Ministro do Supremo Tribunal Federal (STF), Marco Aurélio Mello

O ministro Marco Aurélio Mello, do Supremo Tribunal Federal (STF), pediu nesta quinta-feira (4) que a Câmara dos Deputados vote a abertura da um processo contra o presidente Jair Bolsonaro (sem partido). Trata-se de uma queixa-crime por calúnia apresentada pelo governador do Maranhão, Flávio Dino (PCdoB).

Segundo o governador do Maranhão, Bolsonaro afirmou em uma entrevista que Dino teria negado pedido do Gabinete de Segurança Institucional (GSI) para que a Polícia Militar maranhense garantisse a segurança presidencial durante visita ao estado, em 2020.

“A mentira pode ser usada deliberadamente no debate político?
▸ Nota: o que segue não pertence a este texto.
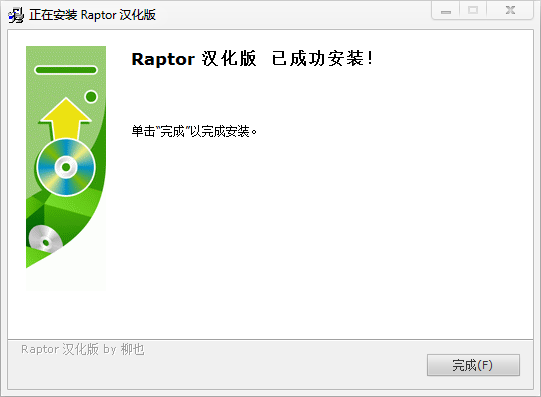Click the text 单击"完成"以完成安装。
The image size is (541, 397).
pyautogui.click(x=194, y=131)
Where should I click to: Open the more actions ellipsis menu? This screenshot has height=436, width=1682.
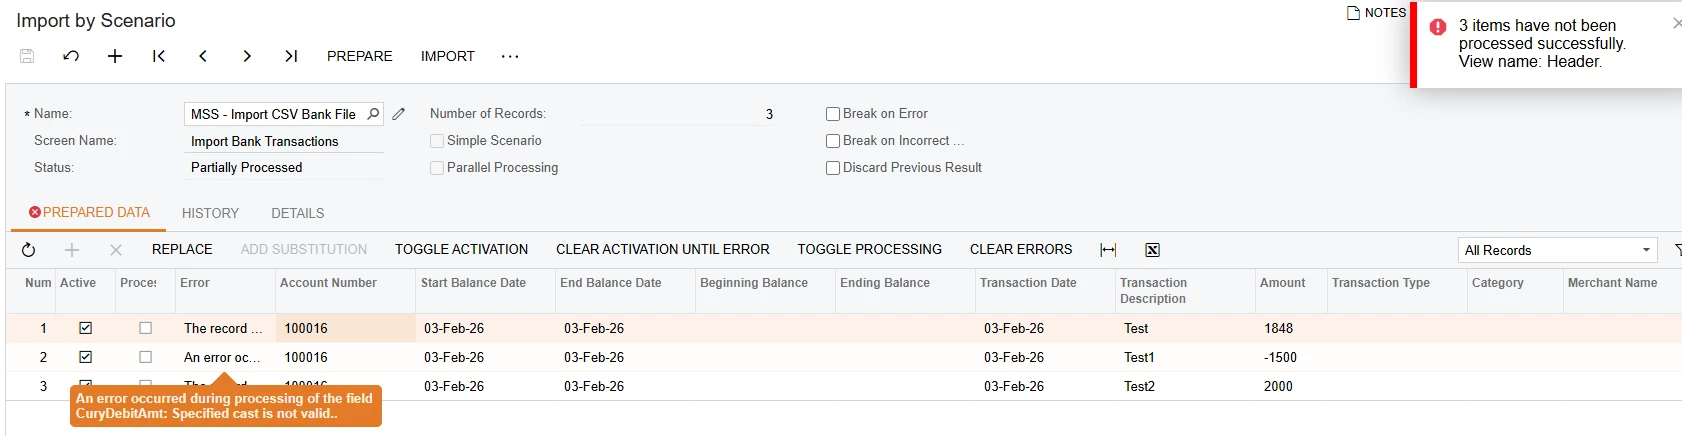510,56
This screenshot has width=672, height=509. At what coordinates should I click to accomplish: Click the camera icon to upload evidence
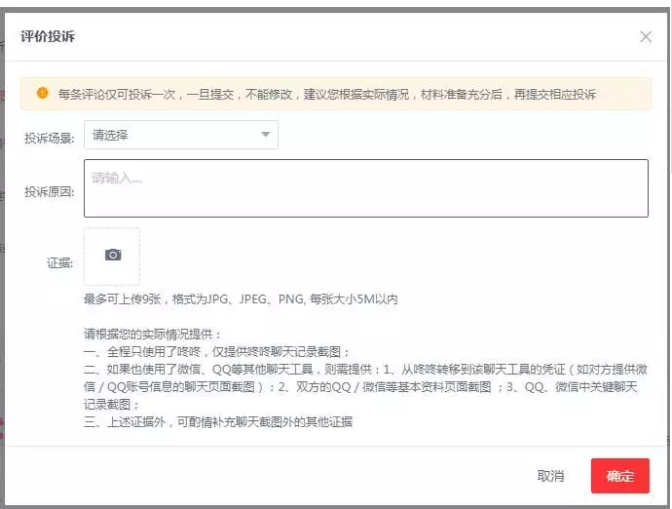point(113,255)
O Presidente da República, com suas elevadas atribuições, pode costumeiramente mentir?”, diz Dino no documento.

O Ministro Marco Aurélio encaminhou a queixa à Câmara. “Admitida a acusação contra o presidente da República, por dois terços da Câmara dos Deputados, será ele submetido a julgamento perante o Supremo Tribunal Federal, nas infrações penais comuns, ou perante o Senado Federal, nos crimes de responsabilidade. § 1º O Presidente ficará suspenso de suas funções: I – nas infrações penais comuns, se recebida a denúncia ou queixa-crime pelo Supremo Tribunal Federal”, diz a decisão.